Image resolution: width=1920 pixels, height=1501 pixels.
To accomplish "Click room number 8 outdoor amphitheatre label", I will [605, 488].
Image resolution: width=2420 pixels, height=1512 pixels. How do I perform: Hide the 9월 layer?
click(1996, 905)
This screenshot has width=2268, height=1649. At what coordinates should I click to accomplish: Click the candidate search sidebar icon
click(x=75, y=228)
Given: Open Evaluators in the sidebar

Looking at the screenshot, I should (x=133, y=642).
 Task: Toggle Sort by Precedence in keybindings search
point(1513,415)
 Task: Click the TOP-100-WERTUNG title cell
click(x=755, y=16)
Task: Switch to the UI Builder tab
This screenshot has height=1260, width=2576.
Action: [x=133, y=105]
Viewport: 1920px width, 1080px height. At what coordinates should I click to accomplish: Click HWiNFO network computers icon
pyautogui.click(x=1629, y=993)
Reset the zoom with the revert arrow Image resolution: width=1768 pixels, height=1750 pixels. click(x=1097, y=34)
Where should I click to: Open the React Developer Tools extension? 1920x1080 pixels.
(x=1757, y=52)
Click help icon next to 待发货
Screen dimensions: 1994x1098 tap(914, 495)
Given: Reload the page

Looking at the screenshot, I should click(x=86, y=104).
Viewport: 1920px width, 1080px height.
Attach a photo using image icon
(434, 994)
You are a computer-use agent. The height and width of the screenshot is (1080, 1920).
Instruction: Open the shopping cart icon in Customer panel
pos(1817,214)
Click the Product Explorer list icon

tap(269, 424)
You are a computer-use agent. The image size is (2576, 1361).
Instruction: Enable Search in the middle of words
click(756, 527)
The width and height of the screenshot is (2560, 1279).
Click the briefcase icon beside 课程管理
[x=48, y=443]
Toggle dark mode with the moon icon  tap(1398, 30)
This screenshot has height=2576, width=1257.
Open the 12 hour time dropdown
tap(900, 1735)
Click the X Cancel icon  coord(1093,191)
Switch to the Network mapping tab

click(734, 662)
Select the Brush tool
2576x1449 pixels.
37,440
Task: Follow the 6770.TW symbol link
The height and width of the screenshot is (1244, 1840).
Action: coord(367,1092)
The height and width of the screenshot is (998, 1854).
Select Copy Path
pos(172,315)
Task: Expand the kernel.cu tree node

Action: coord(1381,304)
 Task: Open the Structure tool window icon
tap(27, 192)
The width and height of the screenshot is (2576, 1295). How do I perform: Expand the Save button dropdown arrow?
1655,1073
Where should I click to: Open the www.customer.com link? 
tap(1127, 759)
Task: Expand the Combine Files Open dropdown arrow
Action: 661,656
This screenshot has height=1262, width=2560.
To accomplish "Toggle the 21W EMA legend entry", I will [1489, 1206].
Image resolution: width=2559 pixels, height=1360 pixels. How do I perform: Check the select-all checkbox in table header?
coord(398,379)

┄┄┄┄┄┄┄┄┄┄

**EXERCISE**
Report every line of the entries that carries the word "with".

**PROBLEM SOLUTION**
Reset the zoom with the revert arrow Image resolution: width=1768 pixels, height=1750 pixels. click(x=1097, y=34)
Toggle dark mode with the moon icon  tap(1398, 30)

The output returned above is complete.